Future of Cocoa #2
Future of Cocoa #2
- Subject: Future of Cocoa #2
- From: Turtle Creek Software via Cocoa-dev <email@hidden>
- Date: Tue, 10 Dec 2019 12:55:36 -0500
Someone here suggested that I use an Apple DTS incident to ask about
Cocoa's future, so I filed one Nov 19th. Still no reply. Ditto for a dev
forum post, and an email to Aaron Hillegass.
Meanwhile, we've been thinking about what to say to Apple that might help
make our future app development easier. Keeping Cocoa is vital for that,
but it would be nice to see it improved also. There's one detail that could
use feedback. So here's another long post, then I promise to STFU.
Right now, Swift and Objective-C are about equally popular. TIOBE index and
Stack Overflow have Swift slightly ahead, while PYPL and GitHub say it's
slightly behind. Both languages increased rapidly during the iPhone Gold
Rush, then declined somewhat. There's a cute animation of PYPL ratings
here: https://www.youtube.com/watch?v=7EifKIFk60U (best viewed at 2x speed).
Despite their equal footing, Apple has Objective-C and Cocoa way on the
back burner. That may be because Apple's business model is based on
innovation. Swift and SwiftUI are new and shiny. NextStep/Cocoa is 30 years
old. Objective-C is 35. That's a PR problem. Will their lack of glamour
turn them into the next Carbon? Currently unknown, but it sure doesn't help.
Unfortunately for Apple, SwiftUI probably won't work well as the sole API
for Macintosh. Microsoft and Adobe are already moving away from desktop
apps. Force them into another, even bigger rewrite, and they may abandon
the Mac entirely. Based on poll results here, it's even more so for smaller
developers. Their loss will affect hardware sales to business, academia,
and anyone else using specialized apps.
Of course, Apple could fix that with robust, easy-to-use bridges between
SwiftUI and Obj-C, Cocoa, and/or C++. However, it's more work for them, and
still a difficult jump for developers. It risks making SwiftUI more
complicated for pure-Swift work. And worst, it will vex the Swift purists
who created the language and UI. It's like putting a gas tank on a Tesla.

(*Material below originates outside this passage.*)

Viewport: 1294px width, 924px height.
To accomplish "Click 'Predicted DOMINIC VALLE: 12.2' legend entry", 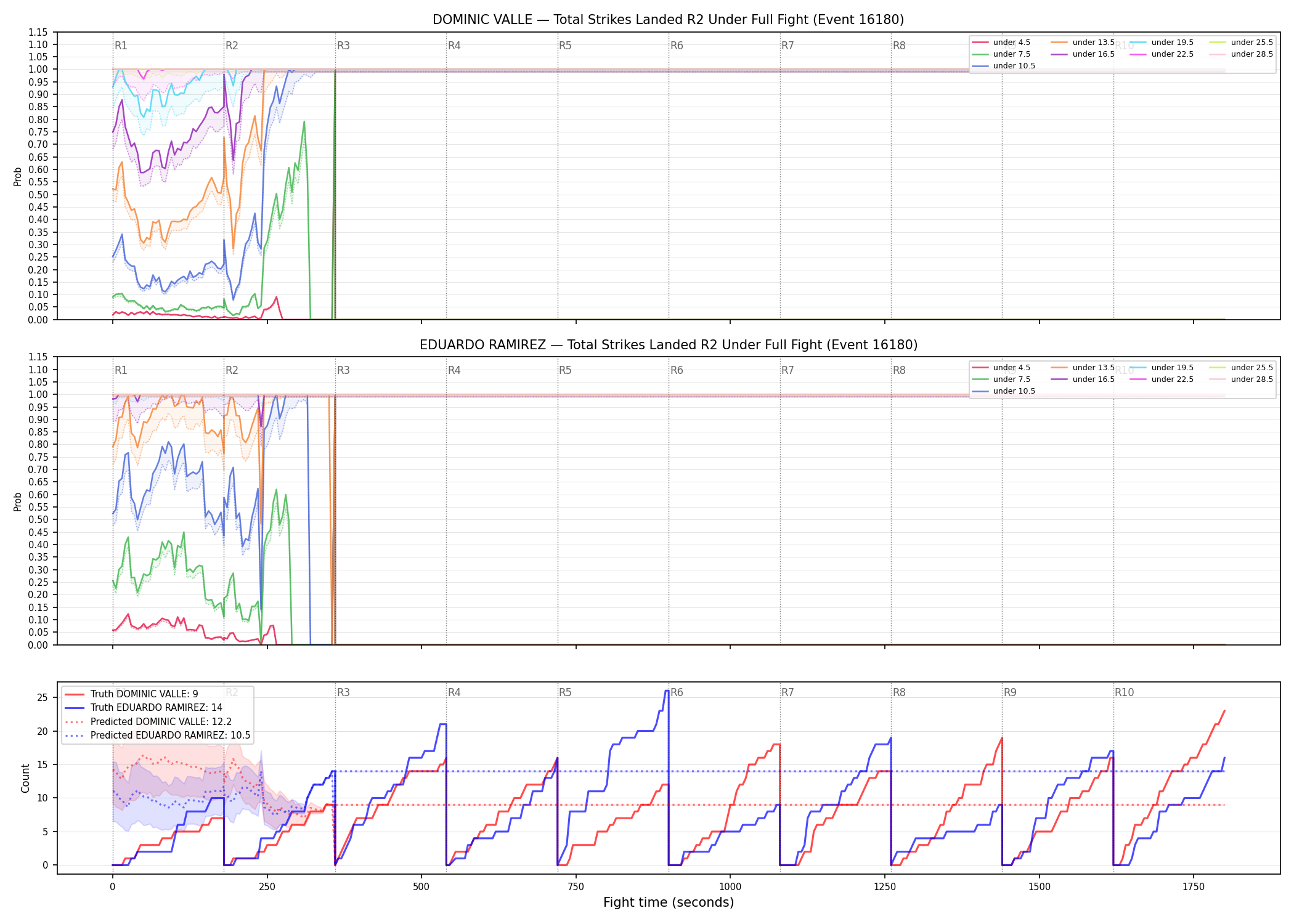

Better to target SwiftUI as a clean, easy development tool, great for small
devices and small apps on Mac. Don't muck it up just to get Cocoa
developers on board.
Where does that leave Cocoa and Obj-C? To survive, they probably need to
become as sexy as SwiftUI. So, I'd say rename them, and improve them
enough to deserve a new name. Since SwiftUI is optimized for small apps,
Cocoa 2.0 should become an amazing new tool for building big apps. Go head
to head with WinUI 3. There are major GUI differences between MacOS and
iOS, so it's reasonable to give them different frameworks with a common
core.
What would make Cocoa 2.0 more attractive to developers of large, specialty
and cross-platform apps? Stability, for one thing. A promise to respect
large investments in existing code, and make future transitions easier.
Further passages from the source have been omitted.